I have been working out five to six days per week, cycling to work, weight lifting, hiking, canoeing, snowshoeing, rowing, you name it for years. I am a former dancer and I love to be active. As long as I eat enough and eat fairly healthy and maintain a normal weight, I have not had a problem as a vegan building muscle and staying fit.

My protein sources aren't going to be much different than what everyone else mentioned. I rely heavily on a variety of beans...black, white, kidney, lentils, peas, limas, chickpeas, pintos, etc. I use them to make my own veggie patties, soups, dips, stir fries, etc.

I eat walnuts, almonds, chia seeds, ground flaxseeds, pumpkin seeds, sesame seeds etc. I use those to make my own homemade mayonnaise, dips, in baked goods, my own plant milk on occasion, in stir fries or salads etc.

Chickpea flour (also known as besan flour) I use often for making omelets or flatbread or gluten free/soy free quiches. It is great for a savory breakfast item.

Broccoli, leafy greens, sweet potatoes all are good sources of protein. I can get a load of protein simmering some sweet potato, kale, and black beans in a nonstick skillet with vegetable broth or water and spices for dinner for instance. Throw in some brown rice and it ups the anty.

Grains like buckwheat groats, oats/oat groats, brown or wild rice, quinoa, millet, barley, bulgur wheat are all great sources of protein too. Even quality homemade whole wheat bread or organic vegan commercial whole wheat bread can provide 4 grams per slice. If you have a sandwich and add some hummus or another bean dip in it that is 12 to 16 grams of protein right there. Have a mixed green salad on the side with a sprinkle of seeds and it adds even more protein.

Soy milk has a good bit of protein, about the same amount as a glass of dairy milk. Have it with some homemade granola and there is a lot of protein there.

# [Exercises to complete]
1. In the post about vegan protein sources, what does the writer make with chickpea flour?
2. Pick up the post about vegan protein sources after its final sentence and continue it in the same voice.
The material after this comes from a separate source.

# [Dataset items]
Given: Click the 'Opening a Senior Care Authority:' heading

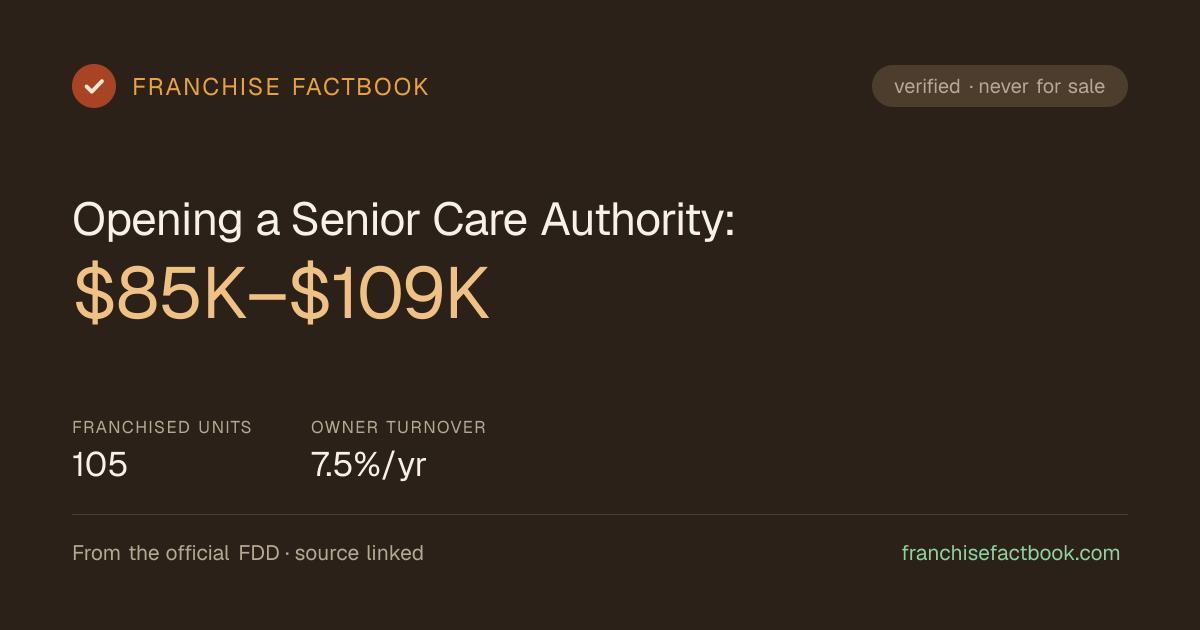Looking at the screenshot, I should coord(404,220).
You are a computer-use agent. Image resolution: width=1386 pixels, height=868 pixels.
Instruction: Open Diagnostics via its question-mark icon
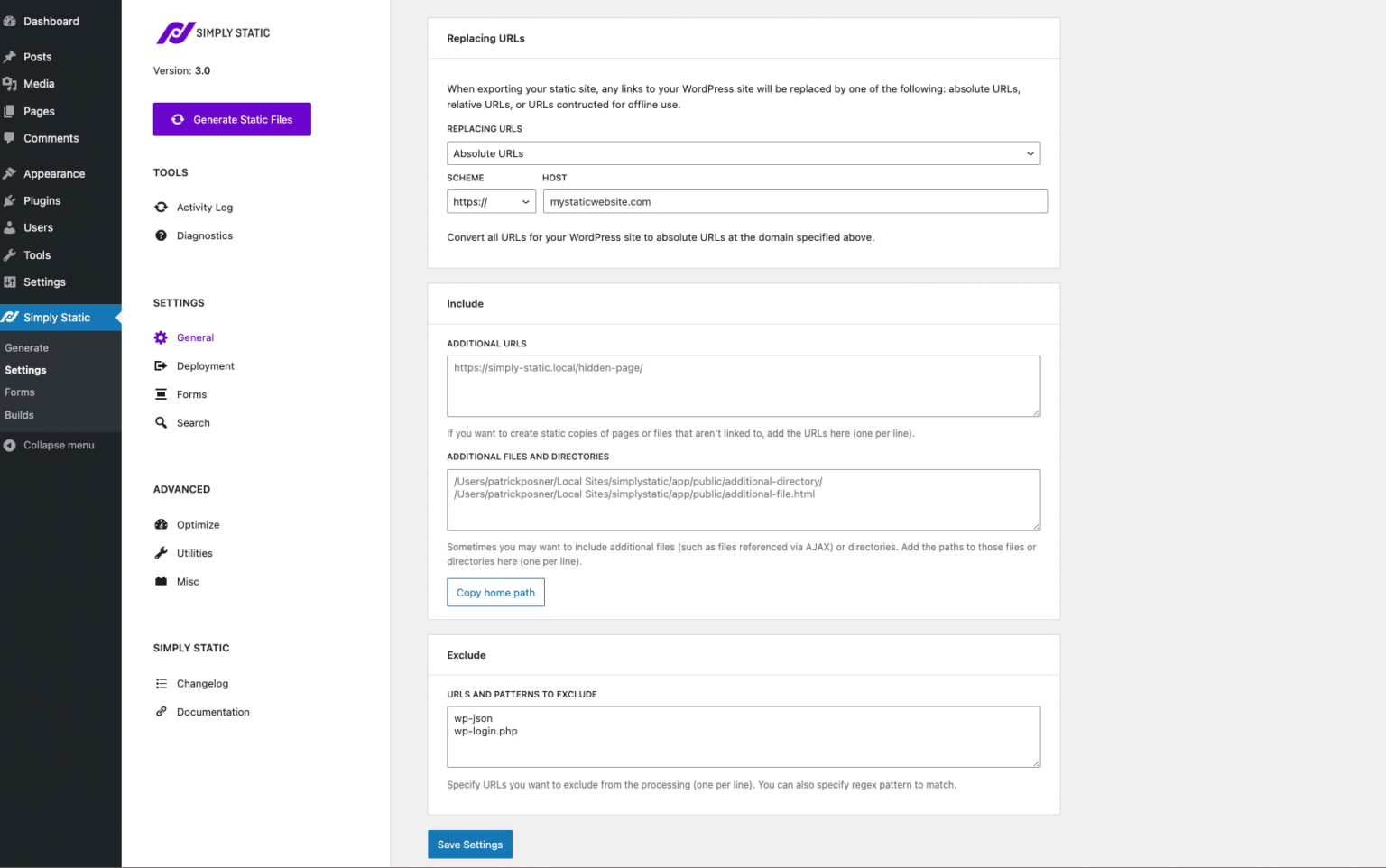pyautogui.click(x=161, y=235)
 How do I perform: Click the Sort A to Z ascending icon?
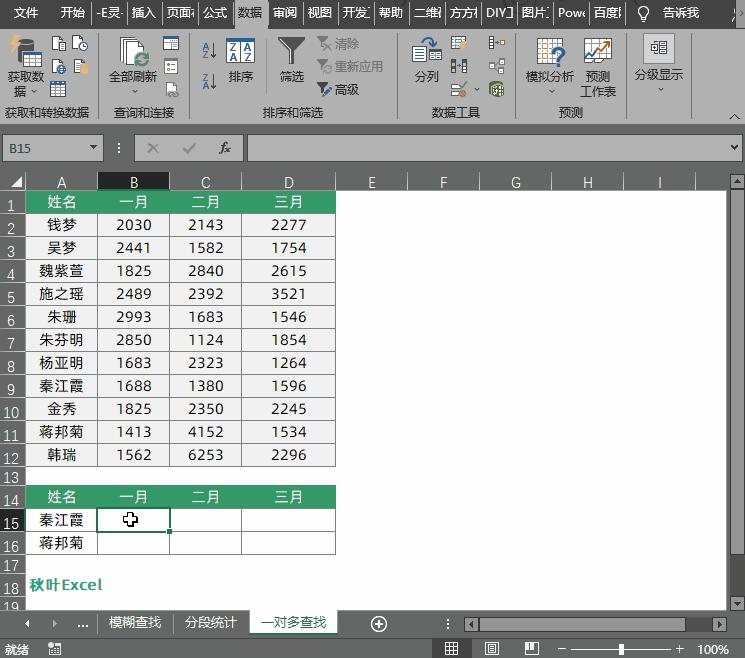[209, 50]

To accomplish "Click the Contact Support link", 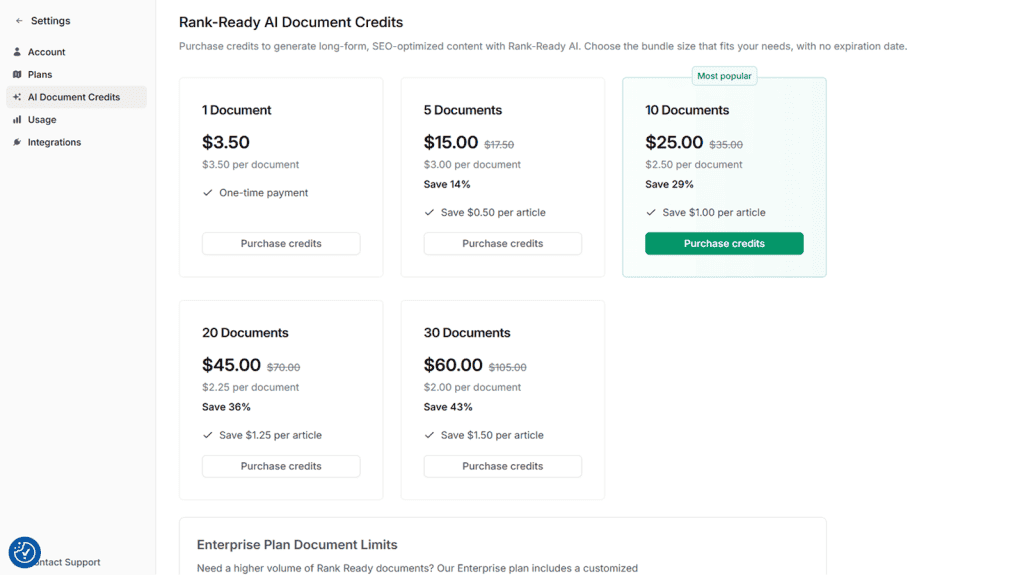I will click(x=70, y=562).
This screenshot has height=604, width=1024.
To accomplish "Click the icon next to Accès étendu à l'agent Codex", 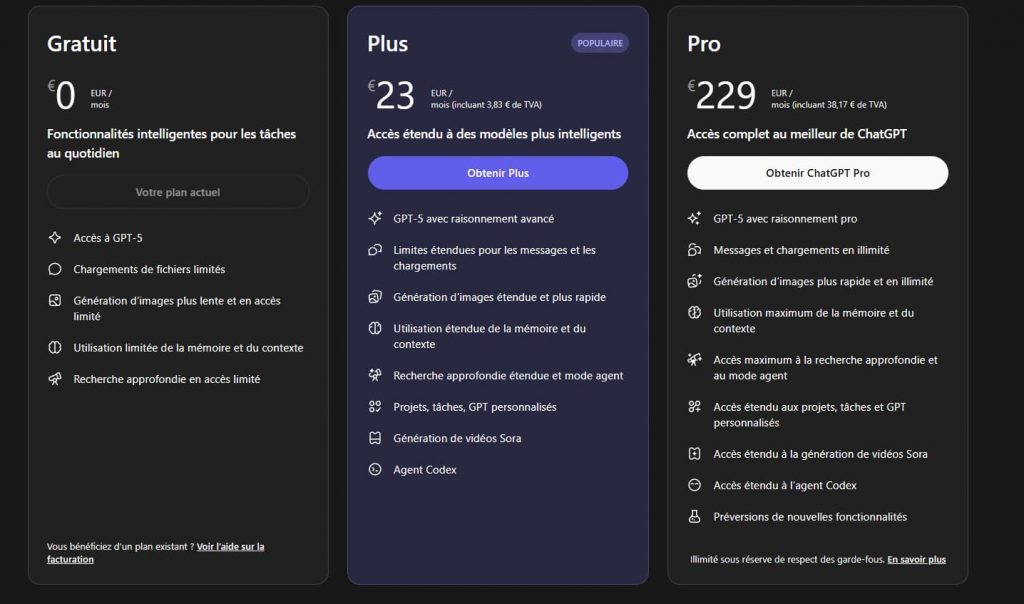I will point(695,485).
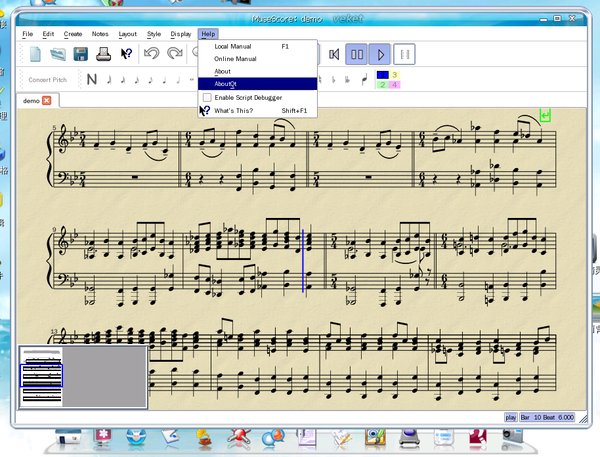Undo the last action with the Undo arrow

[152, 54]
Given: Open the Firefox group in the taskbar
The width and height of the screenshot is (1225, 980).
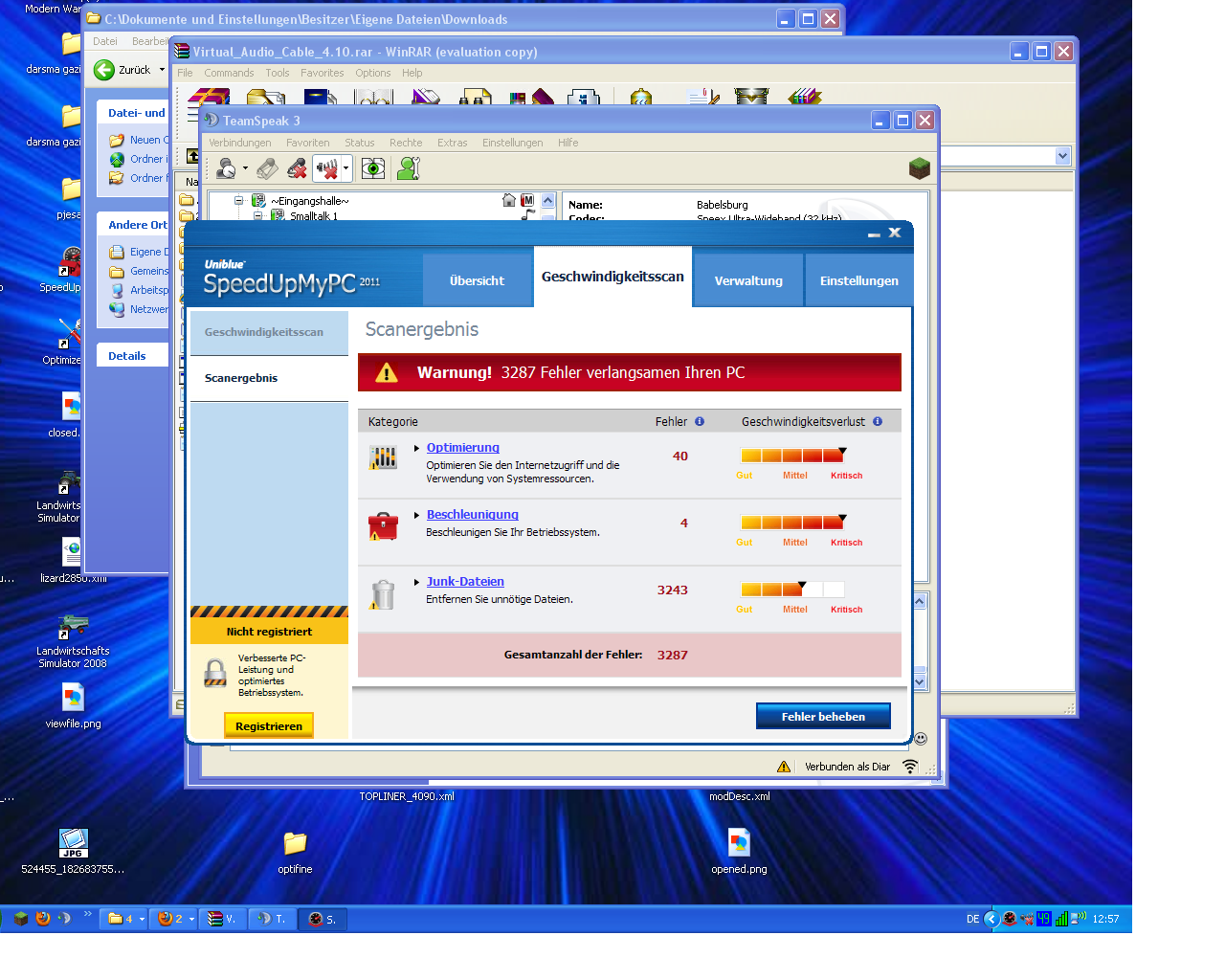Looking at the screenshot, I should point(175,919).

# [Expected responses]
1. Omelets, flatbread, and gluten free/soy free quiches.

2.
Tempeh, tofu, vital wheat gluten (to make seitan) are HUGE sources of protein. Tofu is extremely versatile and can be used to make high protein puddings, homemade mayo, "cheese" sauces, as a meat substitute in stir fries, scrambled "eggs" etc. Tempeh is great to add to tacos, stir fries, sliced in sandwiches, tempeh "bacon" strips, etc. Because it is fermented it is very easily digested and it's nutrients are highly bioavailable. I use vital wheat gluten on occasion to make "chicken" nuggets. Making seitan with vital wheat gluten is very easy. I have also used vital wheat gluten to add to homemade breads to boost protein and help them rise more. Vital wheat gluten is extremly high protein as gluten itself is a protein.

And if you really still feel you need to boost your protein intake more, there are a variety of vegan protein powders out there, and many of them are soy free and gluten free if those are concerns. I sometimes use pure pea protein powder because there are no additives and no sugar added. There are rice protein powders, pea based, sprouted grain based, soy based, hemp based, and some with a mix of plant proteins.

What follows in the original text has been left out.